Kumar threw down the white-hot sword. It streaked through the searing fog and impaled Exodus at Darhim's feet. Plumes of steam screeched out of broken glass.
The priest smiled unfettered relief. Kumar sensed an onset of calm in his expression. "Go!" shouted the old Juka, then shoved the vials of potion into the blossom of steam. He pulled back a gauntlet glowing with heat. With his other hand he unslung his static scourge
"Great Mother witness this sacrifice," he murmured, then fired a trident of electric charge into Exodus. Where the bolt met the potions of capacitance he had inserted, the network of glass tubes ignited white. The flow of steam spread the potion quickly. In a fraction of a second the entire surface of the giant device lit up and shattered, consuming Darhim and the horrible flood of Overlords that surged toward escape.
Overhead the Prime Overlord thrashed inside its translucent tube.
Kumar and Narah clung onto copper struts to resist the violent quaking of Exodus. The ten rods holding open the tunnel bucked and twisted and finally dislodged. Several of them tumbled away into the lush, green world beyond the blackness. The unbalanced tunnel shivered and began to collapse.
Exodus screamed. Scarcely a few cubic yards of the device had formed on the luxuriant landscape. As the tunnel folded, glass and metal spars severed, spewing plumes of colored, bitter steam. Yet the scent that wafted to Kumar's nose was sweet and clean and satiny. It was the glorious fragrance of a world out of myth.
He had time, before the portal closed, to leap through.
When he glanced back at Narah she had lost her grip. A holocaust wave of flame and fury rose toward her. Kumar did not hesitate. He lashed out a hand and grabbed Narah's wrist, lifting her farther into the black tunnel.
The portal to the green world folded, and was gone. The tunnel itself began to collapse. The uncontrolled power of Exodus flew at them like a wall of unbound hell.
Narah clutched Kumar's shoulder and murmured, "Surely this isn't the victory we wanted."

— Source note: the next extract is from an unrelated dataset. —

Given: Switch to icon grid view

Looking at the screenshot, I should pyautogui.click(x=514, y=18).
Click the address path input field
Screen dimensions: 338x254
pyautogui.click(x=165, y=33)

Something happened to the luxuriant blackness. A cleft formed upon it and quickly parted open. A pure light streamed from it.
Then a warrior appeared in the light. He was a slender man, clapped in armor of bizarre, fanciful design. His face was misshapen, pointed and angular. His smooth-skinned brow bore no horns. His demeanor was undeniably regal.
On his chest was an emblem depicting a silver serpent.
The warrior reached out a hand to them. Kumar turned a heavy glance to Narah, then took it.
They felt an avalanche of fire as the power of Exodus smashed into them.
In a symphony of flame and glass and metal and stone, the world shattered to fiery pieces and toppled away into the void. Time lost meaning like a shadow stripped of light. Oblivion took its place.
Eternity ceased to be.
Kumar awakened on a bedroll under a cloth awning. His ears rang with the echoes of something cataclysmic. It sounded as if he were underwater.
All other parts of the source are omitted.